Updated on January 2, 2013
Flag of the Former Republic of Vietnam (aka South Vietnam)
Flag of the Former Republic of Vietnam (aka South Vietnam)

The Premise

Okay, we didn't "win" in the military sense, nor in the political sense. There was no document of surrender of North Vietnam, no parades, no "Victory in Vietnam Day." In fact, it has only been in the last twenty years or so that those of us who served in Vietnam got our due. But, after thinking about this for some time, I came to a few conclusions.


Here's my premise: we actually "won" in Southeast Asia if you consider the long run.

 We were not defeated militarily on the battlefield. There were a few significant battles we lost but US forces prevailed in nearly encounter with the enemy where they actually fought. Tet '68 is a good example (more on that later).

 Prior to the massive US intervention in Vietnam in the early 1960s, our government believed in the "Domino Theory," whereas if South Vietnam went Communist, so would Laos, Cambodia, Thailand, etc. Indeed, there was already a Communist insurgency in Laos (as a teenager, I remember hearing quite a bit about Laos on the news before I even heard of Vietnam). After 10 years of fighting, the Communist forces in Southeast Asia were, for all intents and purposes, exhausted. Yes, Laos has still has a nominally Communist government, but Cambodia is now a constitutional monarchy. There is virtually no chance of Communism spreading throughout the region today. But what if we had not intervened in the 1960s? What then? Who knows what mischief a consolidated Vietnam under Hanoi's rule would have gotten into? Bear in mind they would not have suffered the casualties incurred between, say, 1964 and 1975, and the north would not have suffered the massive bombing, which caused them to spend time and money rebuilding infrastructure.

 Vietnam has, in essence, embraced capitalism. Although the government is nominally "Communist" (i.e., the Lao Dong Party), their actual economy is much more attuned to Wall Street than to Marx and Lenin. In 1986, the Sixth National Congress, tired of the inefficiency and ineffectiveness of the old, Marxist-based system of collectivization, implemented some reforms known as "Doi Moi" to transform to a "socialist-oriented, market economy," and encouraged private ownership of farms and factories. "Socialist-oriented, market economy" sounds like an oxymoron but their economy started to grow after that. Relations between Vietnam and the US were "normalized" in 1995. Now tourists, including many former US military who served there, travel to Vietnam on a regular basis.

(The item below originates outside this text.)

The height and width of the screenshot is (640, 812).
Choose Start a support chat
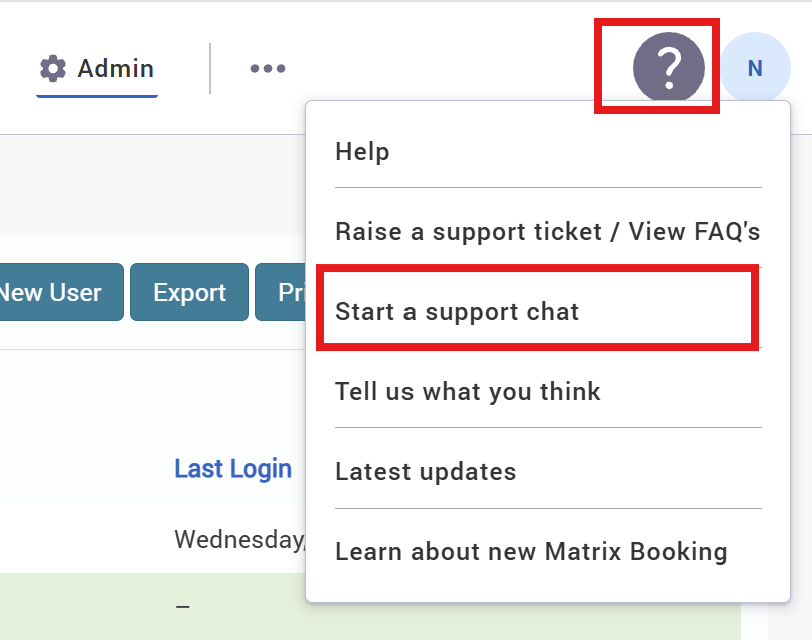point(457,311)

 The US lost approximately 57000 personnel in the Vietnam War while casualties for the enemy were somewhere north of one million (Viet Cong - "VC" and North Vietnamese Army -"NVA"). Yes, I know, I'm playing in the "body count" sandbox, but losing one million men while killing some 50,000 is certainly a "Pyrrhic victory" at best.

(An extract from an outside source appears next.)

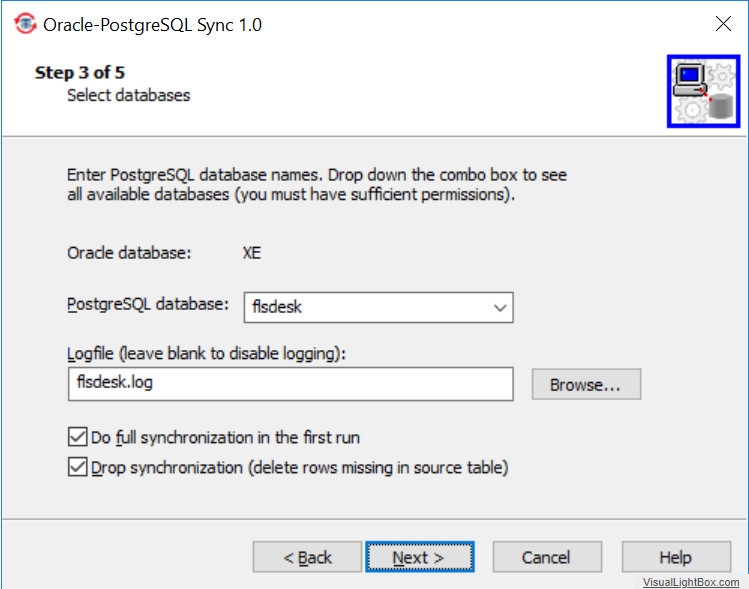Open the Browse... dialog for logfile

Enemy Dead after the Tet Offensive
Enemy Dead after the Tet Offensive

Tet 68 - Victory or Defeat?

Does the sum total of the above constituted "victory?" No, certainly not in the normal sense of the word. The question is, how close did we come to actually "winning" the Vietnam War? The answer is a lot closer than you might think. First of all, after the Tet Offensive in 1968, the NVA and VC suffered terrible casualties; in fact, the VC were virtually eliminated as an effective fighting force. At this point, we most likely could have brought Hanoi to its knees. But what did Lyndon Johnson do? He suspended the bombing campaign over the north and began to limit offensive operations in the south. If I had been a North Vietnamese leader, I would have said "Well, thank you Mister President!" The media, in its infinite wisdom, portrayed Tet 68 as a major defeat for allied forces by playing up the fact that the enemy could still attack at any time in virtually location, but ignoring the fact that, militarily, the Tet offensive was a dismal failure. So, a military defeat became a propaganda victory.

B-52 Dropping its Load (Called "Arc Light" Mission)
B-52 Dropping its Load (Called "Arc Light" Mission)

Another opportunity presented itself a few years later during Operation Linebacker II when the North Vietnamese were down to their last few surface-to-air missiles (SAMs). Again, the president (this time it was Richard Nixon) stopped the bombing in order to step up the "peace process" and once again Hanoi escaped likely defeat. The bombing brought Hanoi back to the Paris Peace Talks although they, of course, denied this.

"We Gotta Get Outta This Place . . ."
"We Gotta Get Outta This Place . . ."

The rest, as they say, is history. The negotiations ended up leaving North Vietnamese forces in place in South Vietnam, let the VC into the government in Saigon, and set the stage for the eventual takeover of the south by Communist forces while we stood by and did nothing in 1975. (By the way, remember the "boat people?" The thousands of Vietnamese who risked their lives -- many were lost -- trying to get out of the country. Like a lot of Cubans, I guess they weren't thrilled by the thought of living in a Communist "workers paradise.")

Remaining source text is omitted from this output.